=== THE EXERCISE ===
Extract every line of the records below that contains the string "pyautogui". Case counts.

--- Begin ---

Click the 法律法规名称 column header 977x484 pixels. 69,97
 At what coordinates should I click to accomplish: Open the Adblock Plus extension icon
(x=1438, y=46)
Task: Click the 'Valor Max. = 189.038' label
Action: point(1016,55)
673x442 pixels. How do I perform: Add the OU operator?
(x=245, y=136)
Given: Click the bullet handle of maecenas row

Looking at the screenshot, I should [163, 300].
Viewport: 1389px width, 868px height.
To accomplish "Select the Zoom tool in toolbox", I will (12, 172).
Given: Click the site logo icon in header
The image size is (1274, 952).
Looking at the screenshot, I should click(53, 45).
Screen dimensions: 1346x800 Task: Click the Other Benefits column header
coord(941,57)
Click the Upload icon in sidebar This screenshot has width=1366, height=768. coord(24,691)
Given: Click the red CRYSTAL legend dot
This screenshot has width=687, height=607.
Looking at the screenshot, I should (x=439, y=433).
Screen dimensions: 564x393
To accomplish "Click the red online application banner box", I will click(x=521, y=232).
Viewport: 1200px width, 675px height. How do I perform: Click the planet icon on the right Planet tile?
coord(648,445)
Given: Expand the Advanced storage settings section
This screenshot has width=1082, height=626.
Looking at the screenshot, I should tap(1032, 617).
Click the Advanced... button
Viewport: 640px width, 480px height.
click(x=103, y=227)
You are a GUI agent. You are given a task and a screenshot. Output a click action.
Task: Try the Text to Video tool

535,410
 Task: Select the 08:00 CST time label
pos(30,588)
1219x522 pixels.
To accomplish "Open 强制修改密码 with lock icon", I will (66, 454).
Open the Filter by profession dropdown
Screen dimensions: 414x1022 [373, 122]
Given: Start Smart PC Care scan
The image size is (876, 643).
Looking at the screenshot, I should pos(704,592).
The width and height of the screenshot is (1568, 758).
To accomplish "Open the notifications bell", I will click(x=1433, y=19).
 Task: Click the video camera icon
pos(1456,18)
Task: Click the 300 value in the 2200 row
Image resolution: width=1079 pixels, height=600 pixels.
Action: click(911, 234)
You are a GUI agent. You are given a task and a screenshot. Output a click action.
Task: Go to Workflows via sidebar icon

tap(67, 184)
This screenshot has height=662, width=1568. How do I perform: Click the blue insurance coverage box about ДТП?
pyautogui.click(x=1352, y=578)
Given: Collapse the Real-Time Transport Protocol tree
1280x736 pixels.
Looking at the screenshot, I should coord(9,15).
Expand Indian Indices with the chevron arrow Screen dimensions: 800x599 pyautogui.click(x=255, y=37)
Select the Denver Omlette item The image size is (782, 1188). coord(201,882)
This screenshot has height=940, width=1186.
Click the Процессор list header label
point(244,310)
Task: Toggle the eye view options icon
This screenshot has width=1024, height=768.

--- End ---

=== WRITTEN REPLY ===
pyautogui.click(x=1352, y=578)
Expand Indian Indices with the chevron arrow Screen dimensions: 800x599 pyautogui.click(x=255, y=37)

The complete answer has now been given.